● **PROBLEM DESCRIPTION**: Restate all data exactly. No images.

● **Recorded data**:
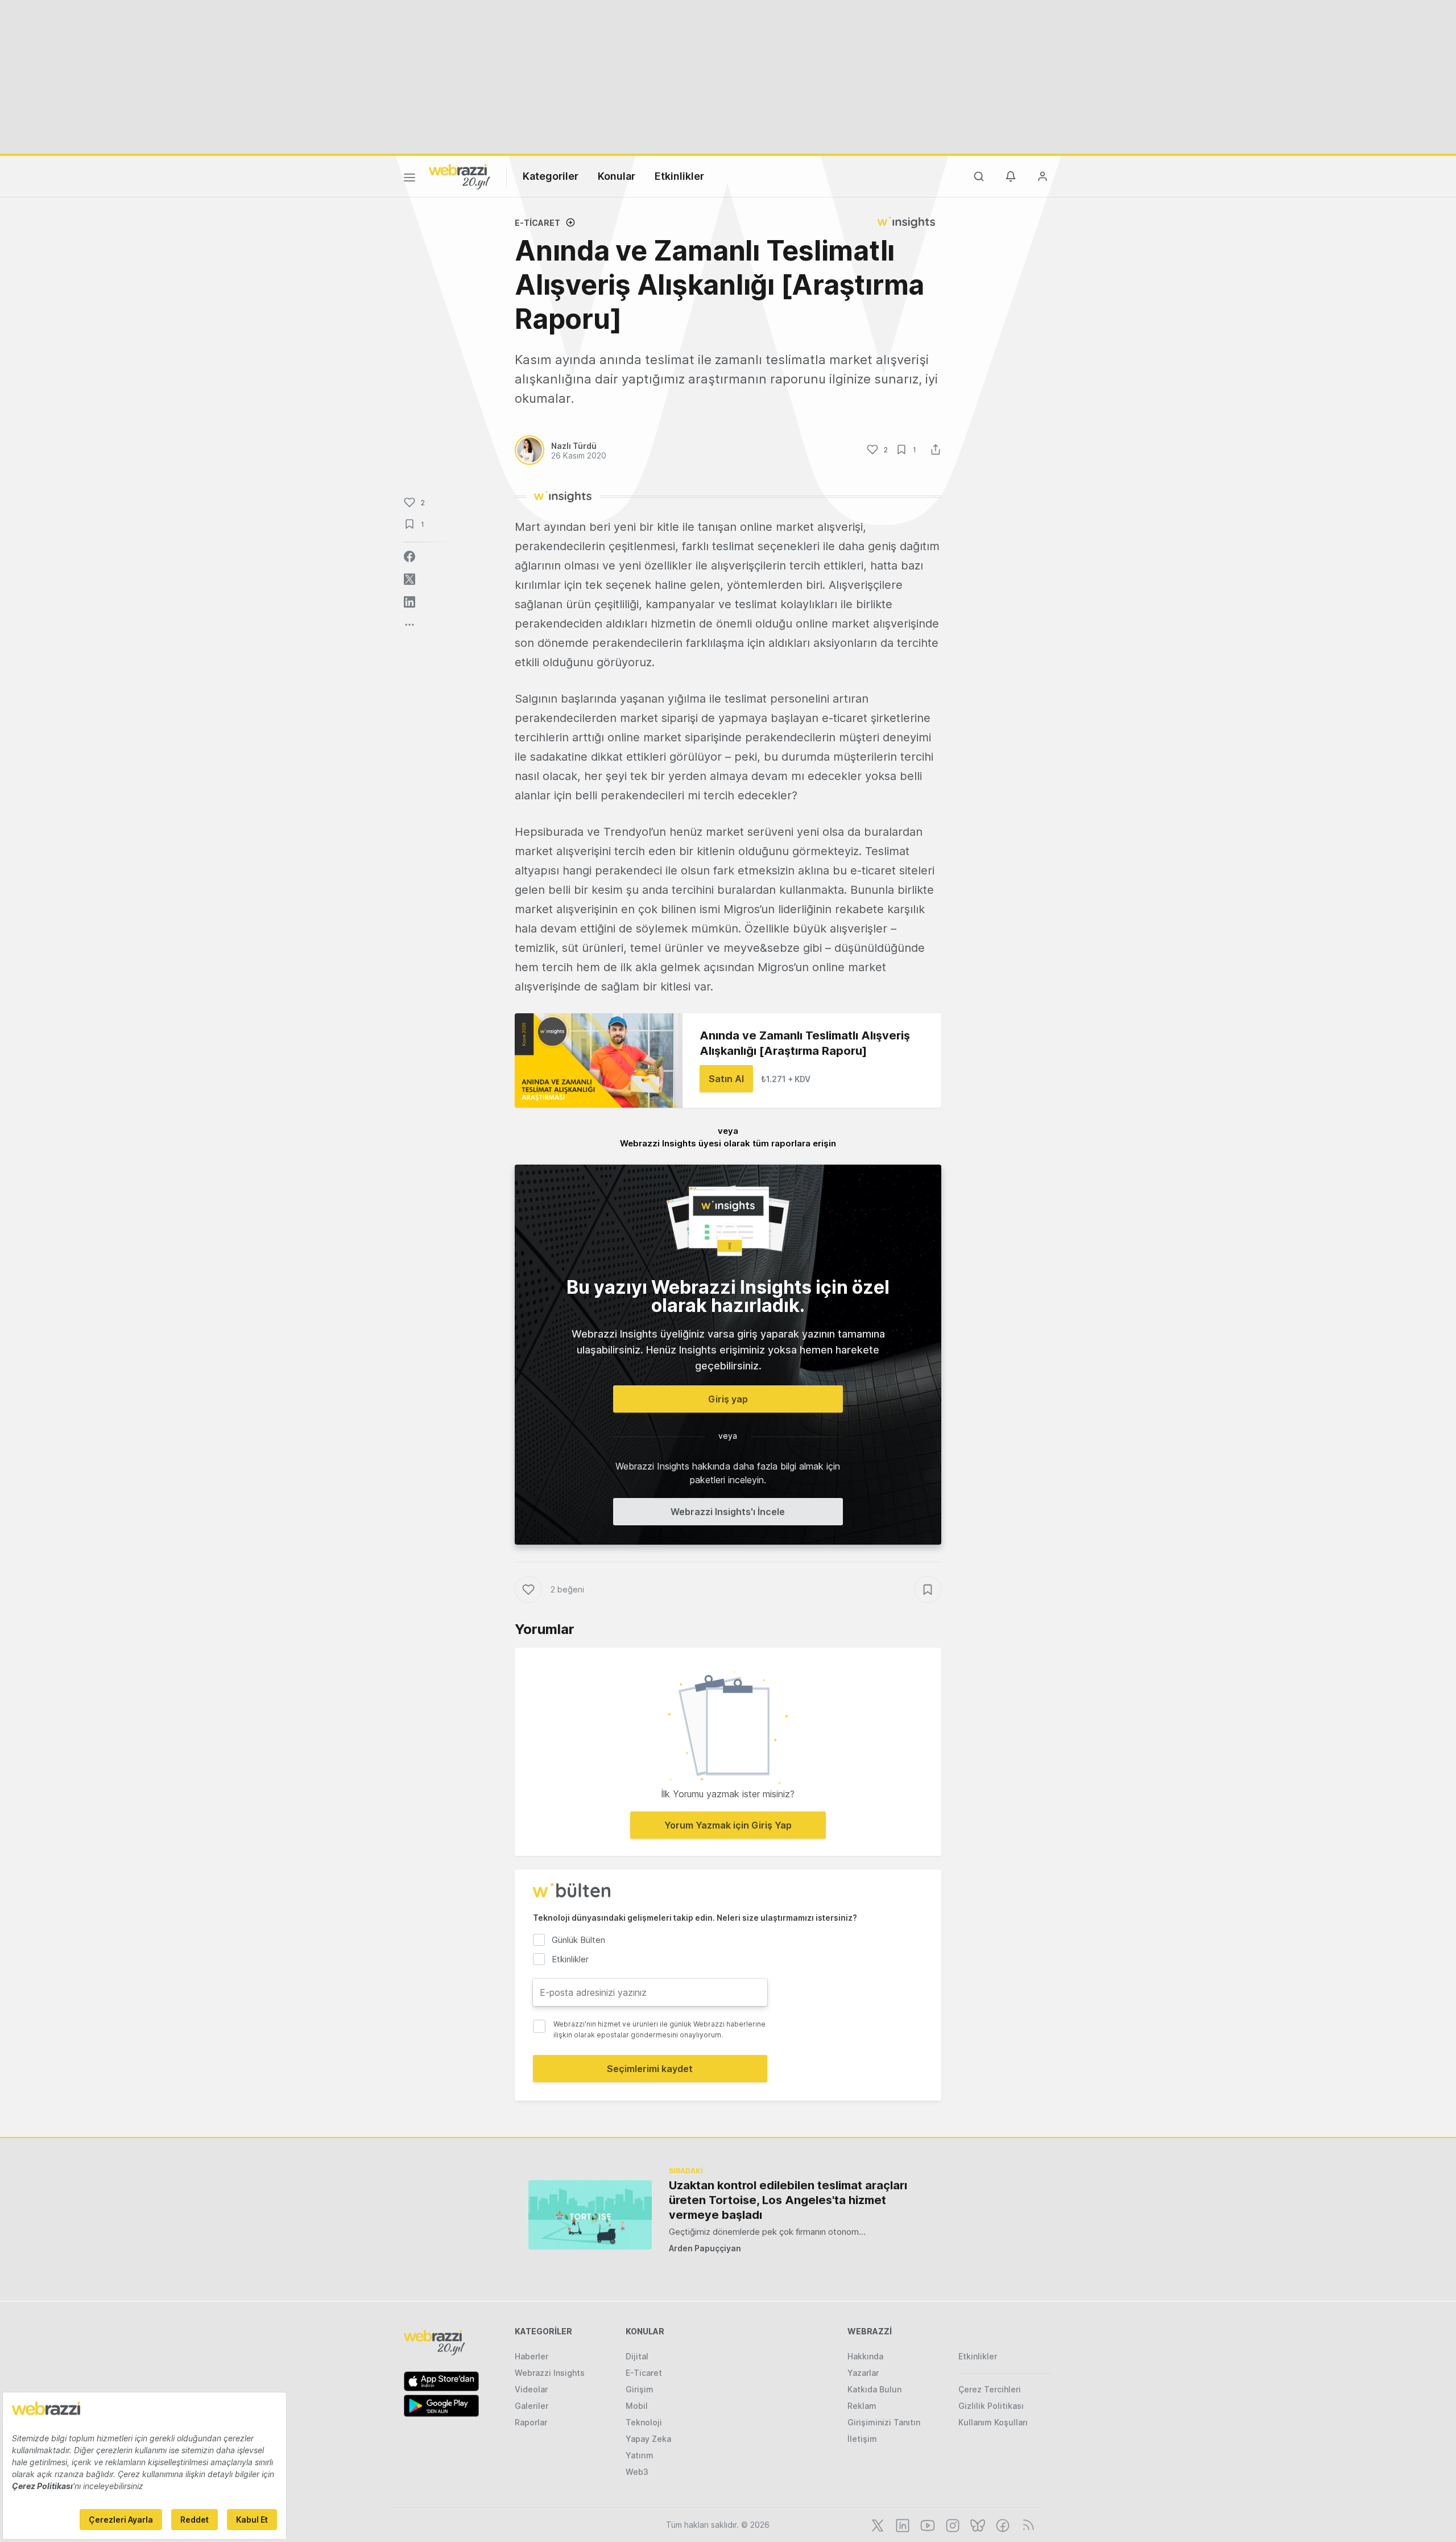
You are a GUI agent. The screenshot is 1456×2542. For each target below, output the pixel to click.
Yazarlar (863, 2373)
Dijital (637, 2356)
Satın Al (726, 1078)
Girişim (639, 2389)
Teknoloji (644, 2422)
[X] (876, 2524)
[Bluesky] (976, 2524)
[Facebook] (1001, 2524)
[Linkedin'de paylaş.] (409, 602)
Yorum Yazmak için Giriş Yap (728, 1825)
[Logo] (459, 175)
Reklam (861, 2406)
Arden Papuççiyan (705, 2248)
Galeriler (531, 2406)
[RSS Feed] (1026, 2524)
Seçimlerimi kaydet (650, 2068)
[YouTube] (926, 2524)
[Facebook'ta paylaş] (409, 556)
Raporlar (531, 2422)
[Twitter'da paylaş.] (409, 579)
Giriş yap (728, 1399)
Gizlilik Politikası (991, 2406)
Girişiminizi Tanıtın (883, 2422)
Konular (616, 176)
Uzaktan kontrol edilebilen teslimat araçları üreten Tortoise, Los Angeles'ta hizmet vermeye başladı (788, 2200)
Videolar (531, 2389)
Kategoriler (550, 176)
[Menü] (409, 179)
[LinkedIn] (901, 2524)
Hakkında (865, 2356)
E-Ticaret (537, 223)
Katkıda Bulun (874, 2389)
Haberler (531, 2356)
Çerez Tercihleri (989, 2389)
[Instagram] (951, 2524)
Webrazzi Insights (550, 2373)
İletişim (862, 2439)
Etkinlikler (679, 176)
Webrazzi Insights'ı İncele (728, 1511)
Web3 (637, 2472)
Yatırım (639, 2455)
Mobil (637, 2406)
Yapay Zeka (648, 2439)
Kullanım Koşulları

● **YOUR RESPONSE**:
You are a GUI agent. The screenshot is 1456×2542. For each target below, output the pixel to click.
Yazarlar (863, 2373)
Dijital (637, 2356)
Satın Al (726, 1078)
Girişim (639, 2389)
Teknoloji (644, 2422)
[X] (876, 2524)
[Bluesky] (976, 2524)
[Facebook] (1001, 2524)
[Linkedin'de paylaş.] (409, 602)
Yorum Yazmak için Giriş Yap (728, 1825)
[Logo] (459, 175)
Reklam (861, 2406)
Arden Papuççiyan (705, 2248)
Galeriler (531, 2406)
[RSS Feed] (1026, 2524)
Seçimlerimi kaydet (650, 2068)
[YouTube] (926, 2524)
[Facebook'ta paylaş] (409, 556)
Raporlar (531, 2422)
[Twitter'da paylaş.] (409, 579)
Giriş yap (728, 1399)
Gizlilik Politikası (991, 2406)
Girişiminizi Tanıtın (883, 2422)
Konular (616, 176)
Uzaktan kontrol edilebilen teslimat araçları üreten Tortoise, Los Angeles'ta hizmet vermeye başladı (788, 2200)
Videolar (531, 2389)
Kategoriler (550, 176)
[Menü] (409, 179)
[LinkedIn] (901, 2524)
Hakkında (865, 2356)
E-Ticaret (537, 223)
Katkıda Bulun (874, 2389)
Haberler (531, 2356)
Çerez Tercihleri (989, 2389)
[Instagram] (951, 2524)
Webrazzi Insights (550, 2373)
İletişim (862, 2439)
Etkinlikler (679, 176)
Webrazzi Insights'ı İncele (728, 1511)
Web3 (637, 2472)
Yatırım (639, 2455)
Mobil (637, 2406)
Yapay Zeka (648, 2439)
Kullanım Koşulları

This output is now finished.